TASK BRIEF:
Give back a single number: the count of lines in the data that contain the string "computer".
_____
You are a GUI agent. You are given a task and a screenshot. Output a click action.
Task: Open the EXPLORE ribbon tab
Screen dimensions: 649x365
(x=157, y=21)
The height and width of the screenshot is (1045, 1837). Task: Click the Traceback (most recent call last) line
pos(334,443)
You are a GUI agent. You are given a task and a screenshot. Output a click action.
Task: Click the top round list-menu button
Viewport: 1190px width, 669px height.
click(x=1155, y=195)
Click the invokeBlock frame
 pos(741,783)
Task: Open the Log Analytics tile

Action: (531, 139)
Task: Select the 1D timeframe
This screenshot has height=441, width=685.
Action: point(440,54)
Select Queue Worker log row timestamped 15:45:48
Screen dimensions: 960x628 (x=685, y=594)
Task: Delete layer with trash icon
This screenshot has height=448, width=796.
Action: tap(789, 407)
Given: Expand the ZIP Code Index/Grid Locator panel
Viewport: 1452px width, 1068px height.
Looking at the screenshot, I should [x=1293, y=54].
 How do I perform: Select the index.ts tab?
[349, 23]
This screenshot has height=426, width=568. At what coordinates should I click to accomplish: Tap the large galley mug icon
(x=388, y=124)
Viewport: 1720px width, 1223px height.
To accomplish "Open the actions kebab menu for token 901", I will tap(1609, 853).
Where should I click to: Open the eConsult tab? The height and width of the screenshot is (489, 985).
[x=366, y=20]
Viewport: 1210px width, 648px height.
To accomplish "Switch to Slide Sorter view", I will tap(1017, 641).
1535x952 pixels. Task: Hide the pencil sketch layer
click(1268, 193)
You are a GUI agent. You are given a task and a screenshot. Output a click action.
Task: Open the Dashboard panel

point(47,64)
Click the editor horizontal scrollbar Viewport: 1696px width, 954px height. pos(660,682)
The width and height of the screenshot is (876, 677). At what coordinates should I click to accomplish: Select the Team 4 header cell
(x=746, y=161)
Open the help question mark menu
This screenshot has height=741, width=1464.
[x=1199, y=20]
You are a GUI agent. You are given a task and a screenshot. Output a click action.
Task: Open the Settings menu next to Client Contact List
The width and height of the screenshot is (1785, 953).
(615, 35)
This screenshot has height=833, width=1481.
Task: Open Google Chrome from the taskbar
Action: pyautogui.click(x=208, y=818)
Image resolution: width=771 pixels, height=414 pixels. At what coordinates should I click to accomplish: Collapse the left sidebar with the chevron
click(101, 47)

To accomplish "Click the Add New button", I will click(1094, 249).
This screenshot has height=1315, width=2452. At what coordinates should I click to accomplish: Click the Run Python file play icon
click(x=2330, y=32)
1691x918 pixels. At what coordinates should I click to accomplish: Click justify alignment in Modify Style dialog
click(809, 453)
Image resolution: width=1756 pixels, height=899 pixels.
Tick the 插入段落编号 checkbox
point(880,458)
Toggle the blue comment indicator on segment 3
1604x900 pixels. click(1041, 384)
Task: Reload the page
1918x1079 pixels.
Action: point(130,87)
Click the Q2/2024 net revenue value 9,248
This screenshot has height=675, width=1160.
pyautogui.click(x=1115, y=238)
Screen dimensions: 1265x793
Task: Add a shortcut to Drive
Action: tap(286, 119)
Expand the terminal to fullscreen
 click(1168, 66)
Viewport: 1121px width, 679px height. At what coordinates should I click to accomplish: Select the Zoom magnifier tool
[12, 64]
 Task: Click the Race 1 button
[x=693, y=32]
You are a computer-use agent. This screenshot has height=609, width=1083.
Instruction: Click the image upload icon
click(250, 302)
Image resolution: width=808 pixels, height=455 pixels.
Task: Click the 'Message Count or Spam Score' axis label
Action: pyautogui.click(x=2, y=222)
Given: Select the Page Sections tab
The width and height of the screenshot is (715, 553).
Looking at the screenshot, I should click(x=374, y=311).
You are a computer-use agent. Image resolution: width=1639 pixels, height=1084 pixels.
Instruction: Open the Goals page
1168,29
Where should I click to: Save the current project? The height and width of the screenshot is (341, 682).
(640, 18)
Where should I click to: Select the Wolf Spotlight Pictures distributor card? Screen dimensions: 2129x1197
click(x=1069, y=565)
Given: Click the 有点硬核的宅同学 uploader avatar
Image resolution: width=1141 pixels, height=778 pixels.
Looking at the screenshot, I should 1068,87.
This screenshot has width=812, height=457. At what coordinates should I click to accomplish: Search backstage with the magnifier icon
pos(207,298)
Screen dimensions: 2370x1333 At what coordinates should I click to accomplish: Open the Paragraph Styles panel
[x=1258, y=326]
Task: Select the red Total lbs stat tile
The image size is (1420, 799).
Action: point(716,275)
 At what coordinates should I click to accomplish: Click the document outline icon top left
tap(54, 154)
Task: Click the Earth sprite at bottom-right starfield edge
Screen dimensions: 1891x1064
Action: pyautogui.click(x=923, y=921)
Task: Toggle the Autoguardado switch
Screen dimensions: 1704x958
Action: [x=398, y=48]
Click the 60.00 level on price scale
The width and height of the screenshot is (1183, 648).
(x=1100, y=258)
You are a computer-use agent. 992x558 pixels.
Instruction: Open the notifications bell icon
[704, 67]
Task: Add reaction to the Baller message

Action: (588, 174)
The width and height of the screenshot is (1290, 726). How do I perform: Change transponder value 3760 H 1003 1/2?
_____
OUTPUT FOR THIS TASK:
3